The situation was uncovered by a security firm called Kryptowire. It explained that the phones they tested were bought through obvious stores like Amazon and that there are several different models that include firmware that raises concerns.
“These devices actively transmitted user and device information, including the full body of text messages, contact lists, call history with full telephone numbers, and unique device identifiers, including the International Mobile Subscriber Identity and the International Mobile Equipment Identity,” said the firm.
The firmware could target specific users and text messages matching remotely defined keywords. The firmware also collected and transmitted information about the use of applications installed on the monitored device, bypassed the Android permission model, executed remote commands with escalated (system) privileges, and was able to remotely reprogram the devices.
Kryptowire said that the firmware that enables this bad business also enables the remote installation of applications, without user consent, and occasionally “fine grained device location information”.

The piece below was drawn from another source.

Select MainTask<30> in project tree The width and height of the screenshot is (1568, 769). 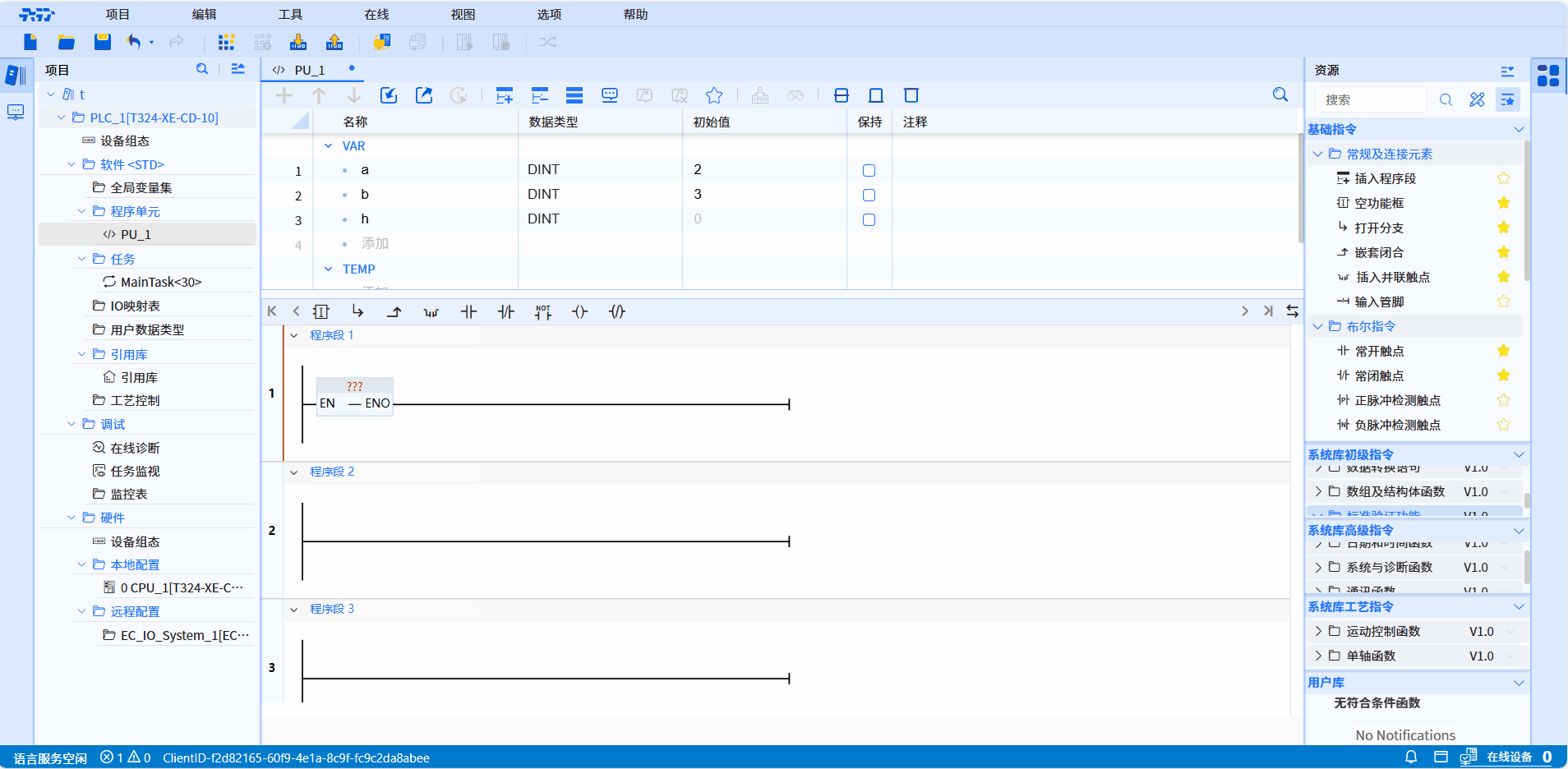click(x=160, y=282)
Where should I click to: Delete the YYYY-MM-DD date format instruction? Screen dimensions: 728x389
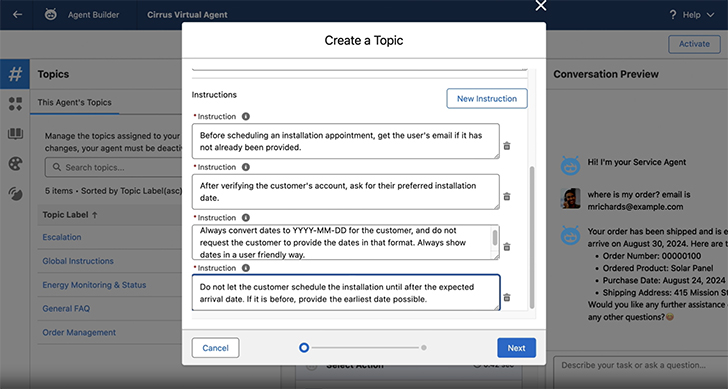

“The core of the monitoring activities took place using a commercial Firmware Over The Air update software system that was shipped with the Android devices we tested and were managed by a company named Shanghai Adups Technology Co,” the firm added.
Adups has some 700 million users worldwide.
It isn’t just Chinese firms that are getting the finger pointed at them. A US provider called BLU Products has also caught the attention of Kryptowire. BLU has admitted that it has a problem.
“BLU Products has identified and has quickly removed a recent security issue caused by a third-party application which had been collecting unauthorised personal data in the form of text messages, call logs and contacts from customers using a limited number of BLU mobile devices,” the firm said in a note on its website.
Our customers’ privacy and security are of the utmost importance and priority. The affected application has since been self-updated and the functionality verified to be no longer collecting or sending this information.
The feature, for want of a better word, does not make itself obvious, but it can be dug out via the settings. BLU has provided a guide for its users.